Although the equity research business is dominated by large, sell-side firms hoping to generate trading commissions from their (usually bullish) recommendations, there are alternate business models out there. Prescience Point is a hitherto unheard of research firm with no known location (so presumably outside the U.S. since they’re not registered) and no publicly disclosed employees. They focus on research uncovering companies’ fraudulent activities. Although they write about what they find, so as to (presumably) sell their research to subscribers, they also short the stocks they cover.
Short sellers are a fascinating bunch. The odds are stacked against them. Company managements and sell side research (both of which are generally bullish) are in the opposite corner from them. In addition, short positions have almost unlimited potential loss with gains limited by the proceeds received for the sale of the stock. Markets generally rise over time, so these headwinds to success mean that short sellers need to carry out pretty detailed work, and they need to be right.

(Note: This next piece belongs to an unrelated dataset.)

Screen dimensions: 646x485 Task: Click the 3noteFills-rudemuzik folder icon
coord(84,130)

What Prescience can do (based on their website) is:
(1) Produce a bearish report
(2) Share it privately with paying subscribers
(3) Short the stock themselves prior to its public release
(4) Buy back the shorted stock when the report is out
Chicago Bridge and Iron (CBI) is a $7.5 billion market cap company that builds energy infrastructure. Nuclear plants, oil pipelines, LNG plants (for transporting liquid natural gas) and other related projects. Their contracts are lumpy since completion can take many years. They recently acquired a competitor, Shaw Group, almost doubling their revenues.
CBI’s stock recently behaved as if Prescience had imposed its business model described above on it. When CBI began to weaken in early June on no apparent news, we assumed perhaps investors were becoming more wary of their backlog of infrastructure orders given the developing tumult in the Middle East. The stock weakened further (as shown in the chart below) until Prescience released their report. At this point reasons for the earlier weakness became clear, and additional sellers unwilling to subscribe but now finally aware of the report’s insight, were convinced to sell.

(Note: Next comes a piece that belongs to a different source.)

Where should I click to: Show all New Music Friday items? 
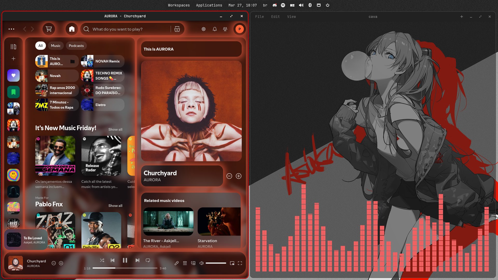[115, 129]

There doesn’t seem to be anything illegal with this. In any event, Prescience appears to be outside the U.S. and their website is pretty clear in warning that they trade both before and after releasing their reports. And it’s not obvious that there’s even anything wrong with what they’re doing. They have a point of view; they share it with clients; they act on it; they publicize their view. And they tell you this is what they’re doing.
In fact, their research doesn’t even need to be right. To be valuable, all that’s required is for the stock price to drop after Prescience and its clients have sold. What’s needed is a group of sellers who will sell after the report is public, for it’s this last drop that creates the profit opportunity. As long as there are enough uninformed sellers willing to sell the stock on the public release of the report so that the earlier, informed sellers can cover their positions, the business model will work. This presumably limits the number of subscribers because too many of them might cause the stock to rally on the report’s publication as they overwhelmed the fewer sellers involved. It’s quite an interesting business model; not quite God’s Work, as Goldman’s CEO Lloyd Blankfein so regrettably once described what his company does, but it’s a living of sorts I guess.
We’ve held a small long position in CBI for some time. We were puzzled by the early June sell off, but when the report was published on June 17th,the reason for the stock’s weakness became clear. Warren Buffett has famously said that in a poker game, if you don’t know who the patsy is, you’re the patsy. June 17th was a day during which we guess that patsies were unusually active in CBI. We just don’t know if the patsies were the sellers (late to the party, having missed the opportunity to sell at higher prices during the prior few days) or the buyers (willfully ignoring the now public short thesis offered by Prescience).
For our part, we didn’t find much compelling in their report and so bought more CBI on June 17th. We just don’t know yet if we’re the patsies or not.